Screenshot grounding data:
════════════════

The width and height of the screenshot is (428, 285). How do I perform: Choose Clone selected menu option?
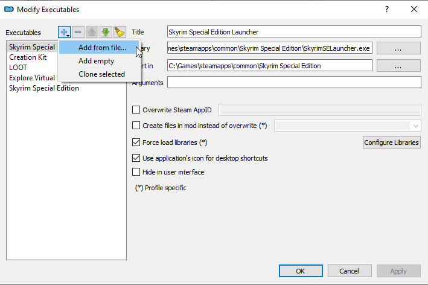coord(101,74)
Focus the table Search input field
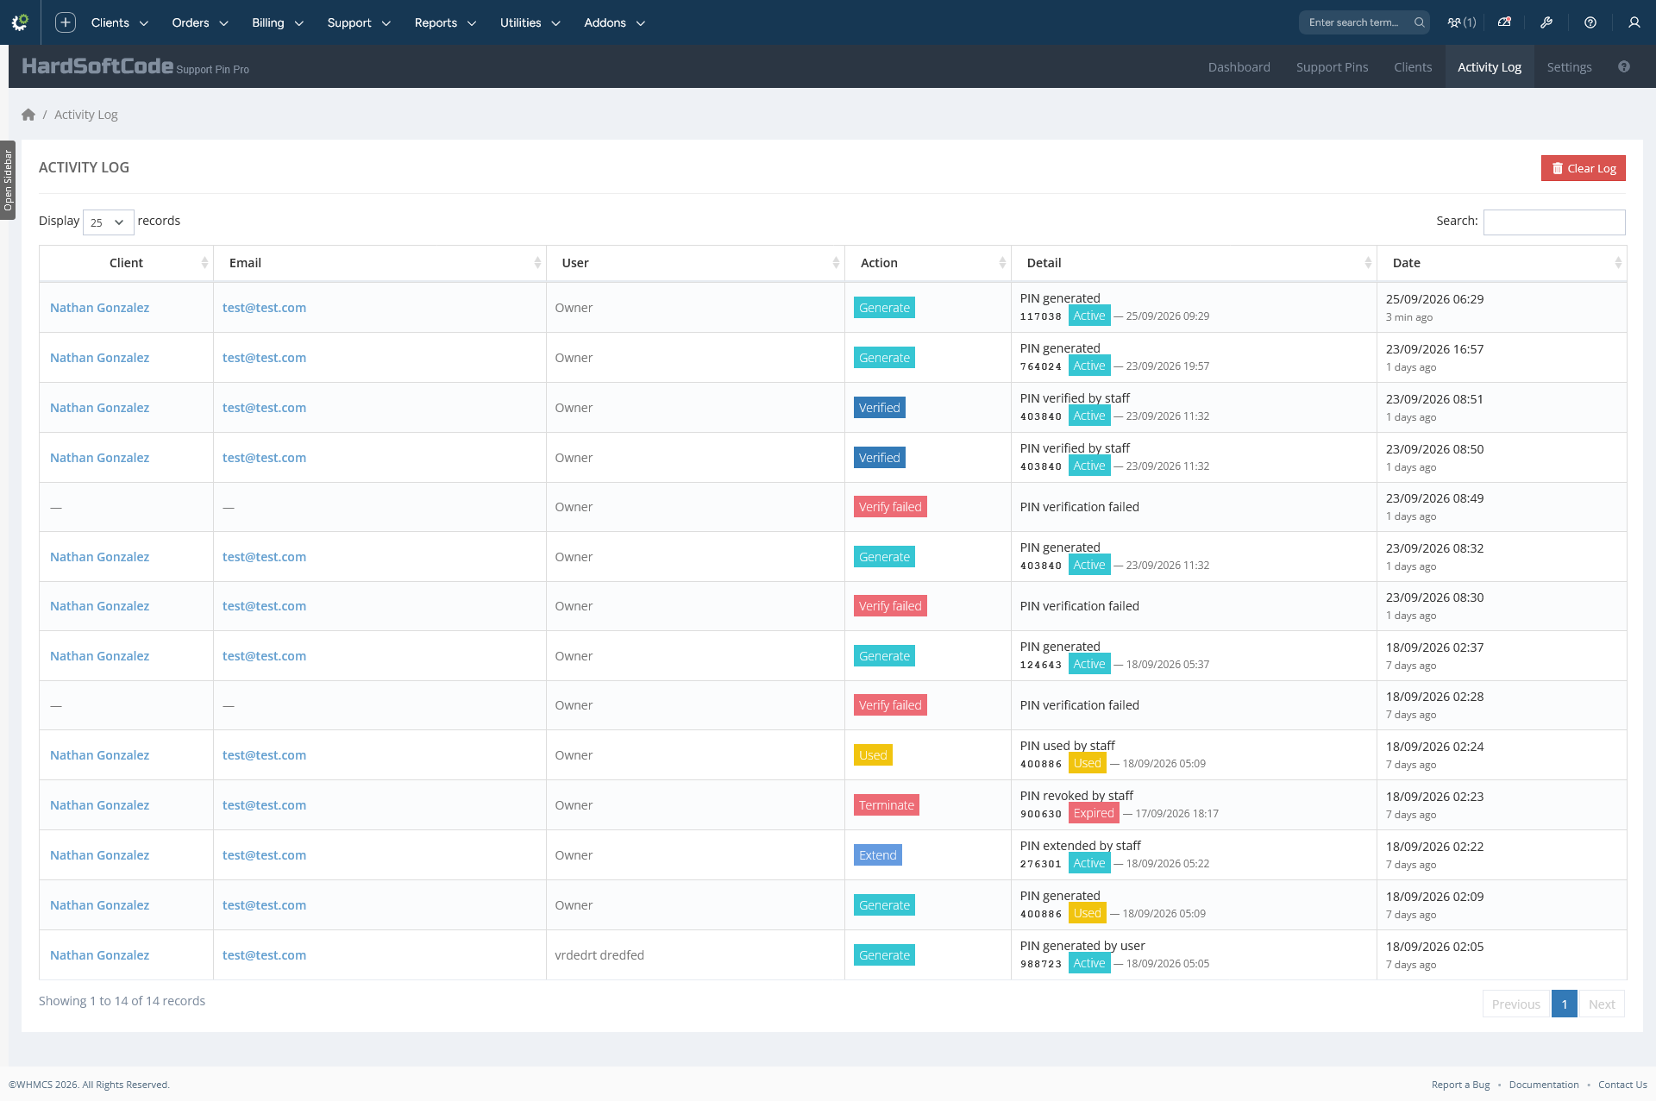Image resolution: width=1656 pixels, height=1101 pixels. [x=1554, y=222]
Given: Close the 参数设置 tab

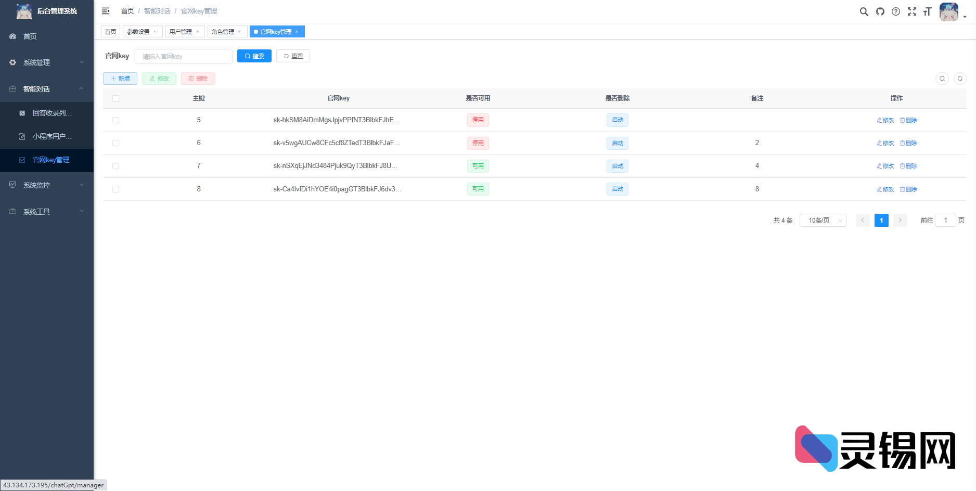Looking at the screenshot, I should (x=155, y=32).
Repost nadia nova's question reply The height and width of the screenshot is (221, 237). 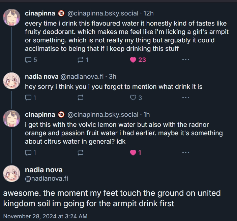81,98
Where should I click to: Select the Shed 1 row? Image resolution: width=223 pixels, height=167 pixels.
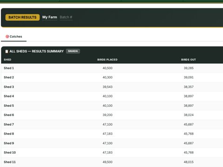(112, 68)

════════════════

Action item:
Please output, exactly and with no pictures, only the lines from the one containing "Where should I" through the final line of the records above.

Written response:
Where should I click to: Select the Shed 1 row? Image resolution: width=223 pixels, height=167 pixels.
(112, 68)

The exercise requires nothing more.